From confused kid to Man of Steel: a fresh take on growing up Superman


November 13, 2005|By BOSTON GLOBE

It's Superman

Tom De Haven

Chronicle / 425 pages

Tom De Haven's giddy joy ride of a novel, It's Superman!, returns the famous comic book tale to its roots in 1930s America, with Clark Kent as an awkward high school kid in rural Kansas. The story begins with Clark trying to explain to a local sheriff how a wanted criminal fired his gun point-blank at Clark but somehow ended up dead when the bullet ricocheted.

For as long as Clark can remember, such unexplained things have happened to him. He emerges from serious accidents unscathed, can set fires with a focused stare, and can even drive nails into a fence post with his fist. Oh, and did we mention he can fly?

At the same time, Clark couldn't be more average in the eyes of unsuspecting classmates.

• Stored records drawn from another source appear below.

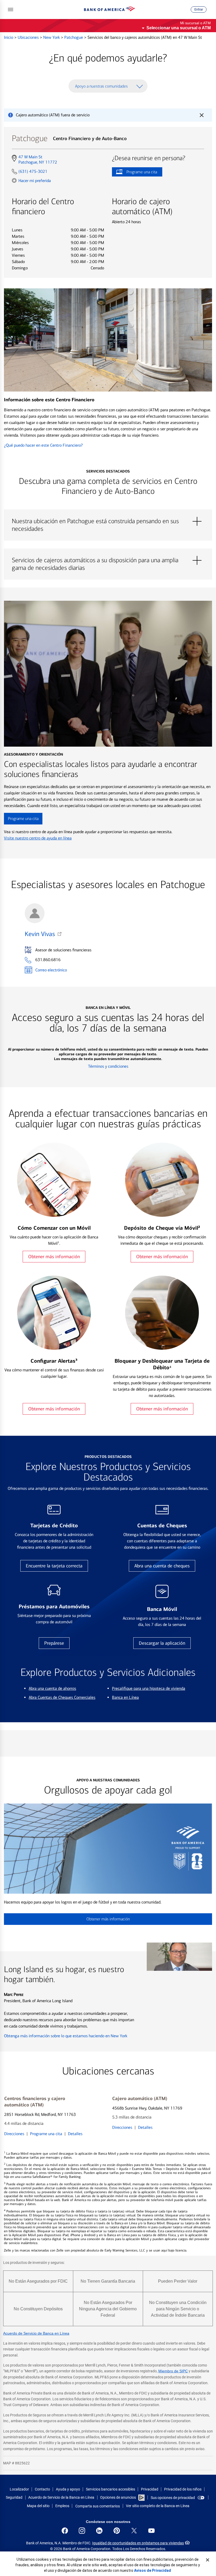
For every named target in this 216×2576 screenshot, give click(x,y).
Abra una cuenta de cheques (162, 1566)
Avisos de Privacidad (152, 2570)
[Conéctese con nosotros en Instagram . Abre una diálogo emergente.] (82, 2530)
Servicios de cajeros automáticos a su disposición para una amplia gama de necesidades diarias (108, 560)
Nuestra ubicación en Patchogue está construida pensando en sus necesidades (108, 521)
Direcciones (14, 2133)
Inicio (9, 37)
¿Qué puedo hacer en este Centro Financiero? (43, 445)
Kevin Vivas (40, 934)
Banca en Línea (125, 1697)
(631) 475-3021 (32, 171)
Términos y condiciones (108, 1066)
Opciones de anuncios (118, 2497)
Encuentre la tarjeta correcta (54, 1566)
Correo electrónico (51, 969)
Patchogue (74, 37)
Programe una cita (134, 172)
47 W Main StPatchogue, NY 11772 (37, 159)
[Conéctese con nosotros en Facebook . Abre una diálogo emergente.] (65, 2530)
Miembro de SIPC (173, 2371)
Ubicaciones (29, 37)
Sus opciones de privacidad (173, 2498)
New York (52, 37)
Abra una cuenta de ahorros (52, 1688)
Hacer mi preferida (34, 180)
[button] (10, 9)
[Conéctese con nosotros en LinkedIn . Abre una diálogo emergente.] (99, 2530)
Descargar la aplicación (162, 1643)
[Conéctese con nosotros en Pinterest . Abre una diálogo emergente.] (117, 2530)
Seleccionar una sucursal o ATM (178, 28)
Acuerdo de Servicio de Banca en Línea (36, 2333)
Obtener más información (54, 1257)
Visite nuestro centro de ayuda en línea (38, 838)
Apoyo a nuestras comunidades (101, 86)
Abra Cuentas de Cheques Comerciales (62, 1697)
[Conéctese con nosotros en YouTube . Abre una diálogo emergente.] (151, 2530)
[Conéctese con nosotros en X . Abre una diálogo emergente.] (134, 2530)
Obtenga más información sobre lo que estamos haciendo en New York (65, 2035)
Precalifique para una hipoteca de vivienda (148, 1688)
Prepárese (54, 1643)
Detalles (75, 2133)
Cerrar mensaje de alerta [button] (201, 115)
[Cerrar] (207, 2560)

At school, Clark is not actively disliked, he isn't unpopular, he's just ... there.

There-but-not-there, De Haven writes. Here, De Haven evokes the notions of alienation so common in adolescence. Clark's abilities don't make him feel special, just different, and different is not what Clark wants to be. He's physically indestructible yet emotionally vulnerable.

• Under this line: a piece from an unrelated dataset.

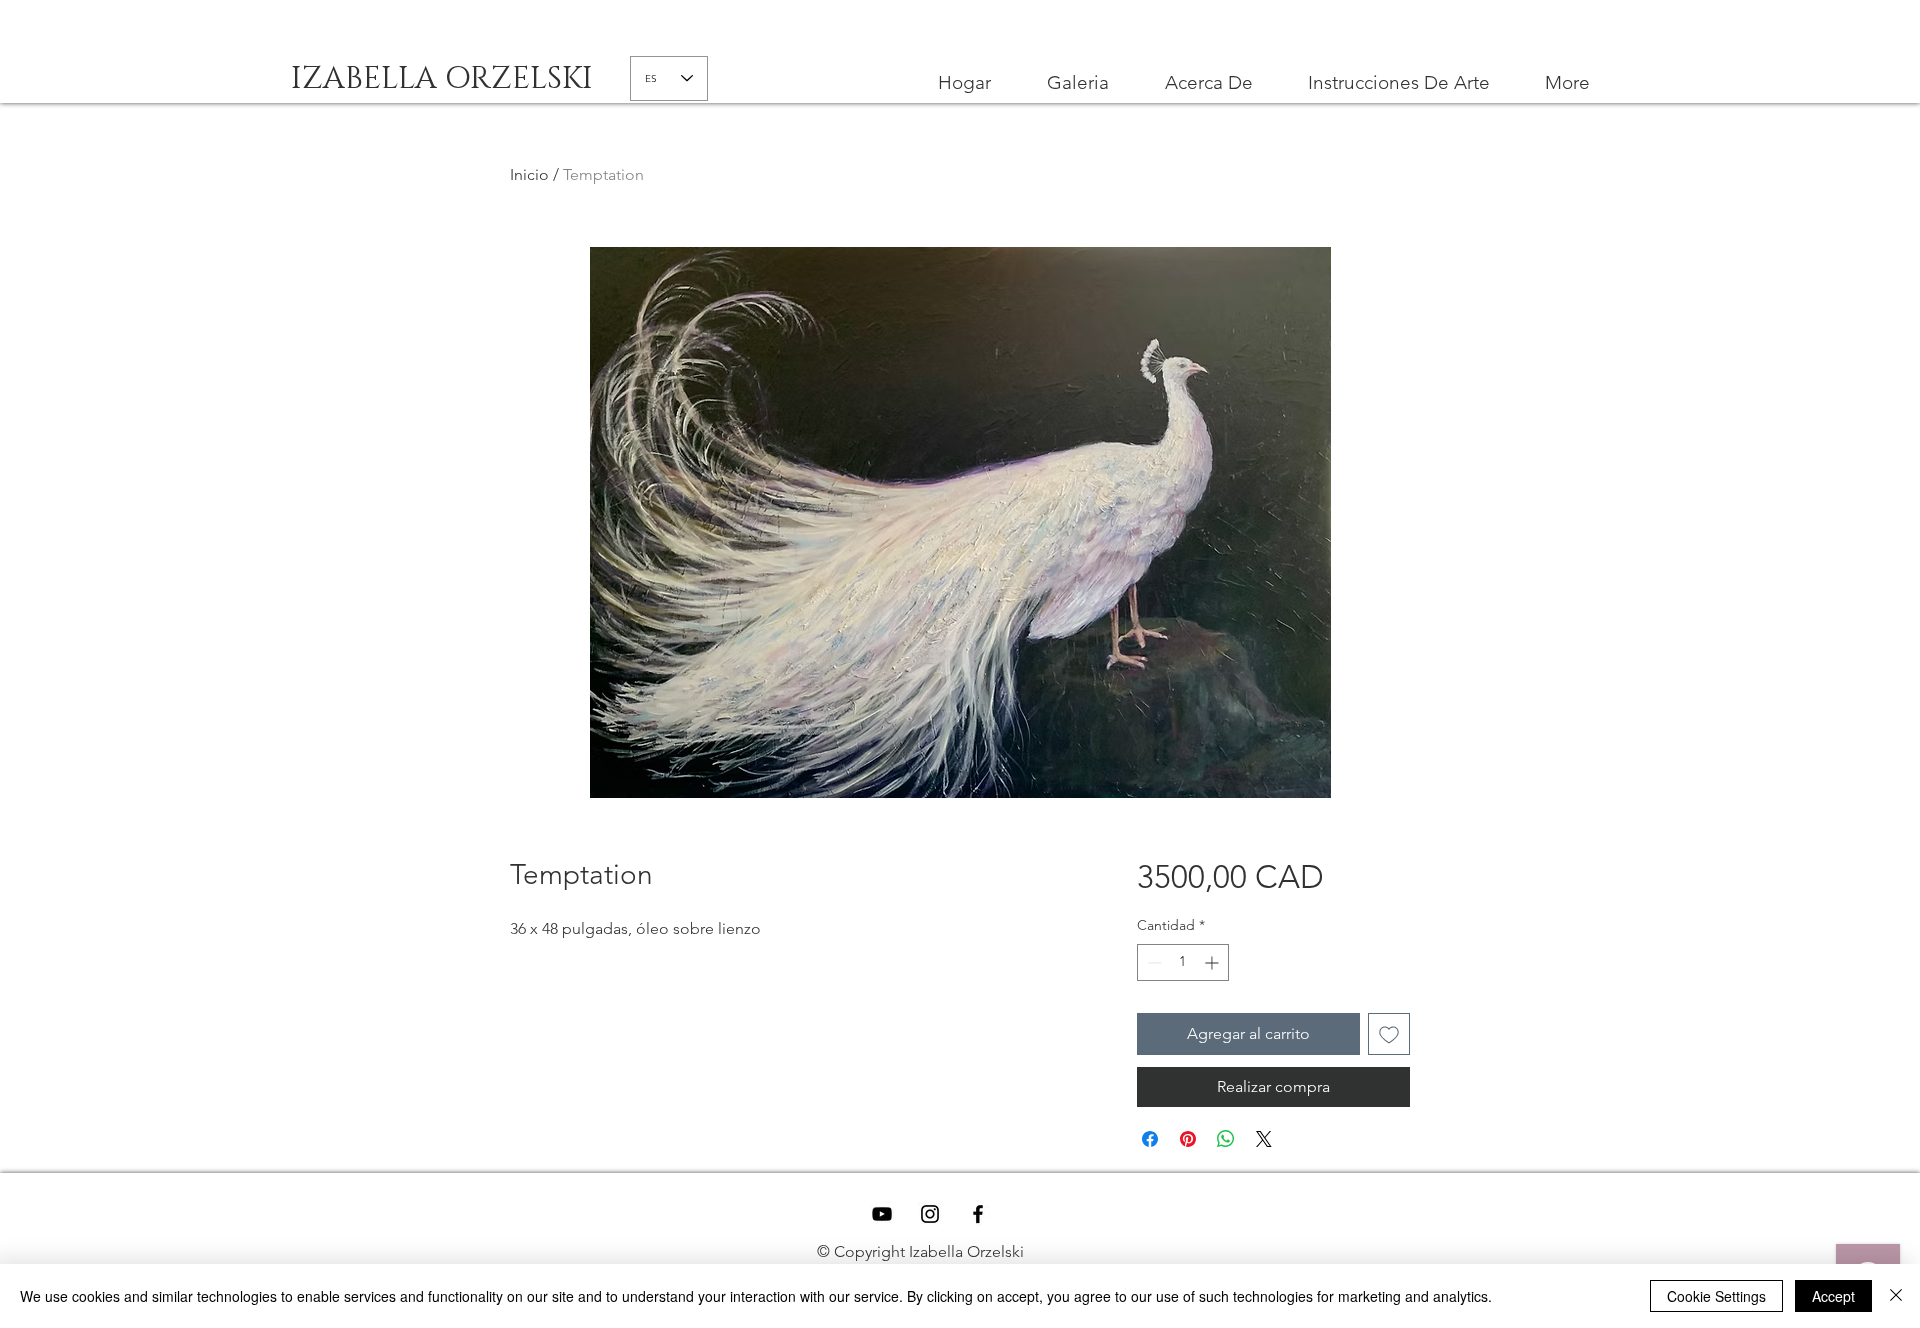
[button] (1398, 83)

While this is Clark's story, De Haven also has a ball with the evolution of two other characters writ large in Superman's world - Lois Lane and Lex Luthor. They reside in a New York run by the beloved mayor Fiorello La Guardia, and it's a dazzling place of gin and jazz where Joseph P. Kennedy and Gloria Swanson canoodle, and newsman Walter Winchell and mobster Meyer Lansky are both feared and respected.

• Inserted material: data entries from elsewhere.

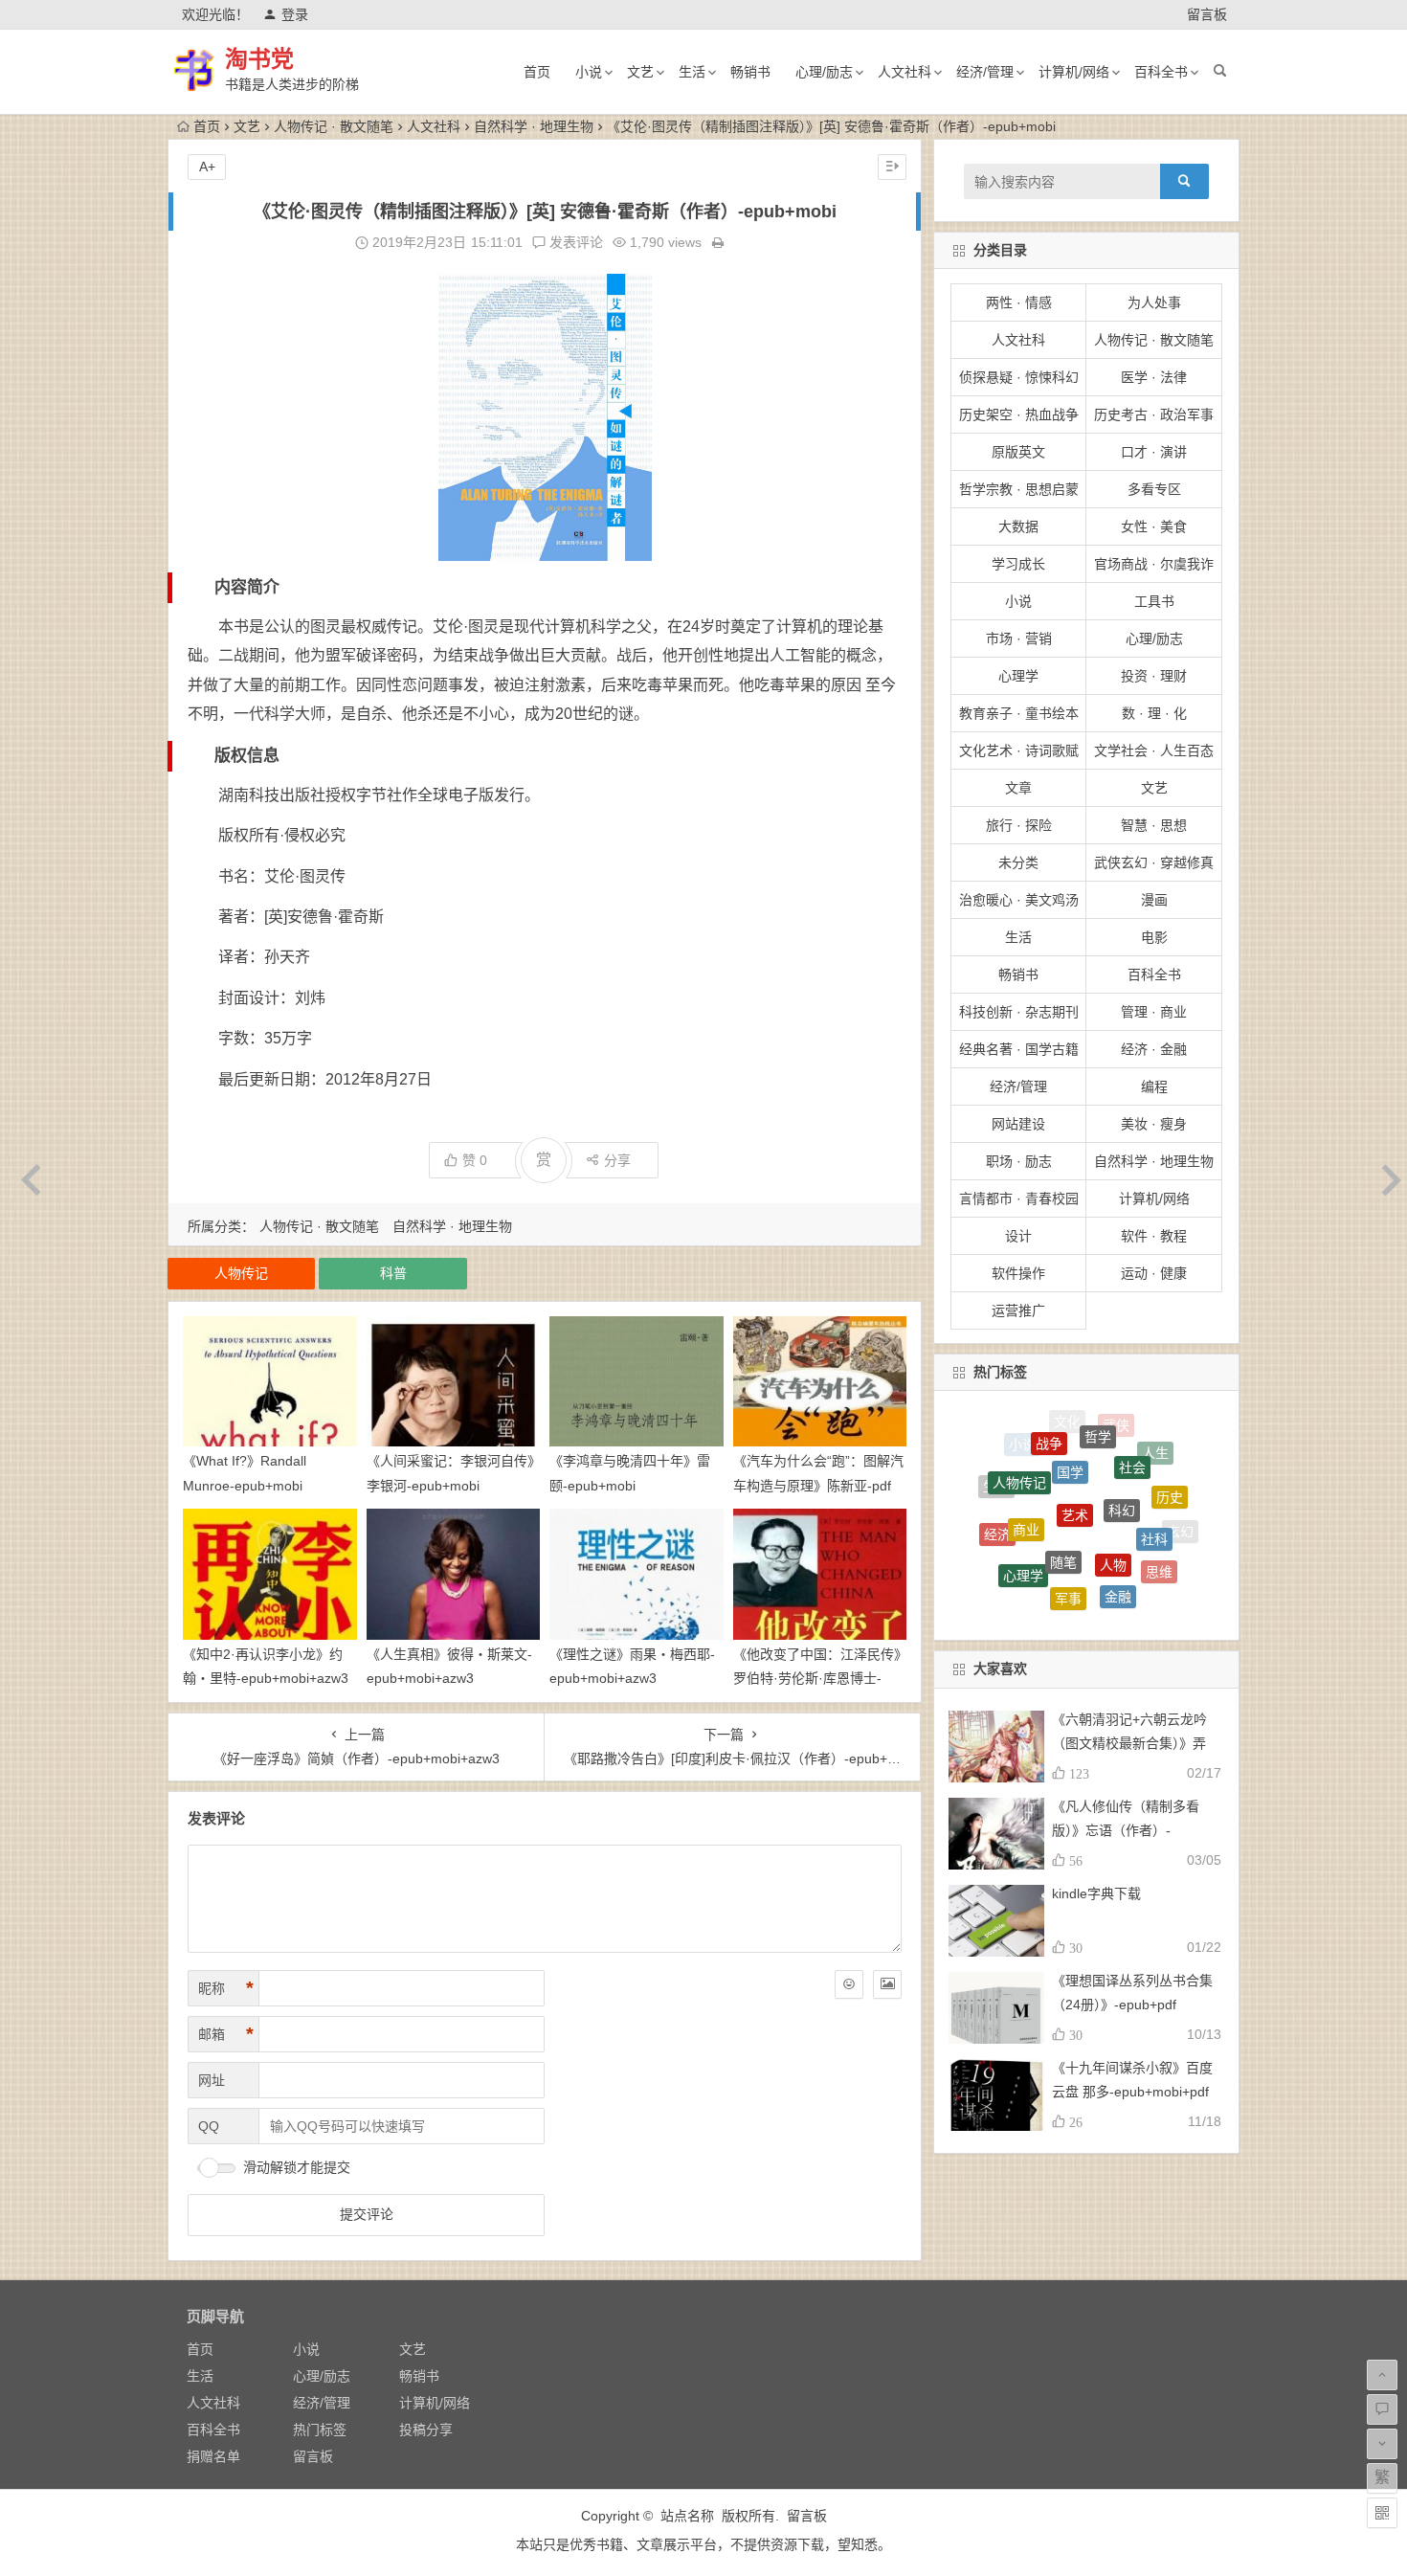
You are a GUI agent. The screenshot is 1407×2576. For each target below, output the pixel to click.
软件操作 (1018, 1273)
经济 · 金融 (1154, 1049)
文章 (1018, 787)
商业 (1026, 1455)
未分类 (1018, 862)
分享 (617, 1160)
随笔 (1063, 1460)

Lois is a hard-charging aspiring journalist, Lex is a criminally ambitious alderman, and Clark, after a stint in Hollywood as a stuntman, winds up in New York, hopelessly smitten with Lois as he tries to clear a friend, who also happens to be Lois' ex-boyfriend, of murder charges.

De Haven lets it all unfold with melodramatic relish, reviving the pulp noir of vintage comic books and Saturday morning serials.